In order for “persons who are not initiated in science to see what is false,” Malm chooses to replace the parts of the skin that have been ruined by Larsson and Hansson (as well as by “the animal itself during the struggle,” the process of getting it afloat, not to mention indiscreet bystanders) with wood, instead of a more skin-like material. This decision might make Malm seem radical for his time, but it could have simply been a maneuver to divert attention from the real crack in the construction, something that Malm simply mentions in passing as “a small strip of wood” on the belly of the whale. Malm attributes this to the fact that the skin “had shrunk a little, … so that it was only by applying force that it would have been possible to bring the pieces together.” This is a qualified truth, for in fact it seems that dressing the whale with skin, which Malm presents as a more or less smooth process, is actually a source of huge friction. Malm certainly measures the animal minutely, but since it is not possible to turn the giant around, the girdle measurement can only be taken on one side, from the center of the back to the center of the belly. This should give half the circumference. But the whale has flattened on the underside and swelled on the upper side, possibly due in part to the gases released by putrefaction. The half-girdle measurement is thus a little too big. Nobody reflects upon this when the armature is later built. But when this expensive wooden construction, on which the processed skin will be mounted, is finally set up, the whole project almost sinks. Malm starts to attach the skin, but it then turns out that the fin on one side is situated far too low, while the other fin appears far too high up, on its back. The body is too wide over the abdominal part and the skin does not suffice. Malm despairs and gets a fever. But then A. J. Malmgren, a practical fellow who is a taxidermist at the museum and a former seaman, asks if he can give it a try. He starts out from the center of the back, which indeed causes the fins to sit a little high, and leaves a gap, five meters long and sixty-five centimeters wide, under the belly between the skin on the left side and the skin on the right. But on the whole it looks symmetrical, and the slit in the belly is then filled with paneling.

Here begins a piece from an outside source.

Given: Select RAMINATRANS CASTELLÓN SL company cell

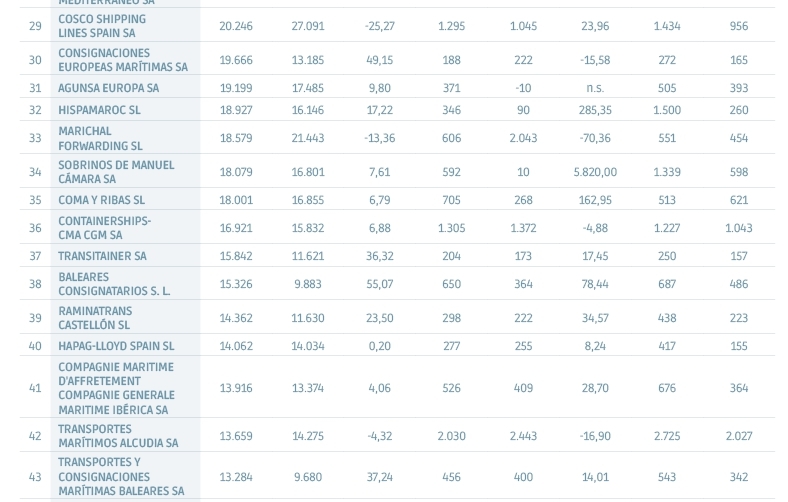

This gap can be easily seen even today; all the more peculiar, then, that newspaper reports from the time about the preparation of the Malm Whale are so reticent regarding the error in the construction. “All measurements,” Norra Hallands Tidning declares on 21 March 1866, “were so precisely taken and the model executed with such precision, that when the skin, which first went through a tanning process, was put over the wooden frame, the dimensions corresponded completely.” This amounts to a veritable “cover-up”—in reality there is still this undeniable black rift, a crack of darkness through which all the light leaks into infinite abysses.

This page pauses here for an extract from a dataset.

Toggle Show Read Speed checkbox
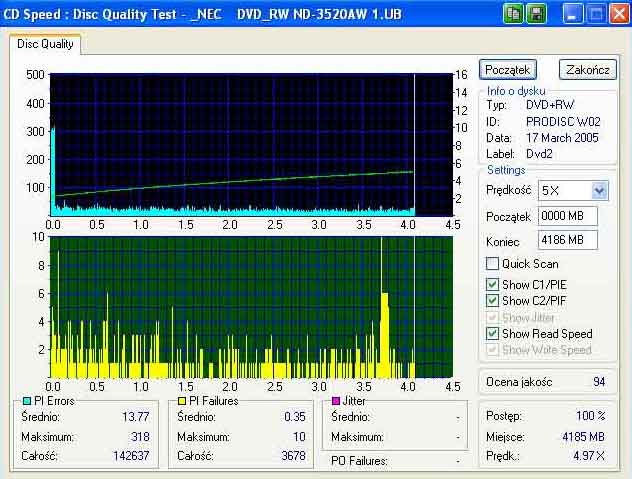 point(492,333)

This article is a revised excerpt from Leviatan från Göteborg. Paracetologiska digressioner: Malmska valen, Göteborgsvitsen, Jona-komplexet och Moby Dick (Glänta Produktion, 2002).

  1. August Wilhelm Malm, Några blad om hvaldjur i allmänhet och Balænoptera Carolinæ i synnerhet (Gothenburg: self-published, 1866), pp. 16–18.
  2. August Wilhelm Malm, Monographie illustrée du baleinoptère trouvé le 29 Octobre 1865 sur la côte occidentale de Suède (Stockholm: P. A. Norstedt & Söner, 1867), pp. 1–3. All further citations are from this book.

Cecilia Grönberg is a Swedish photographer. She is the co-author of Leviatan från Göteborg (Glänta Produktion, 2002), Omkopplingar (Glänta Produktion, 2006), and Witz-bomber och foto-sken (Glänta Produktion, forthcoming). She is currently pursuing her Ph.D. in the Faculty of Fine Arts at Gothenburg University, working on a dissertation on photography, montage, layers, and copying.

Jonas J. Magnusson is a Swedish writer and translator. His books include Jag skriver i dina ord (Lejd, 2000), Leviatan från Göteborg (Glänta Produktion, 2002), Omkopplingar (Glänta Produktion, 2006), and Witz-bomber och foto-sken (Glänta Produktion, forthcoming). He is one of the editors-in-chief of the Swedish magazine OEI www.oei.nu.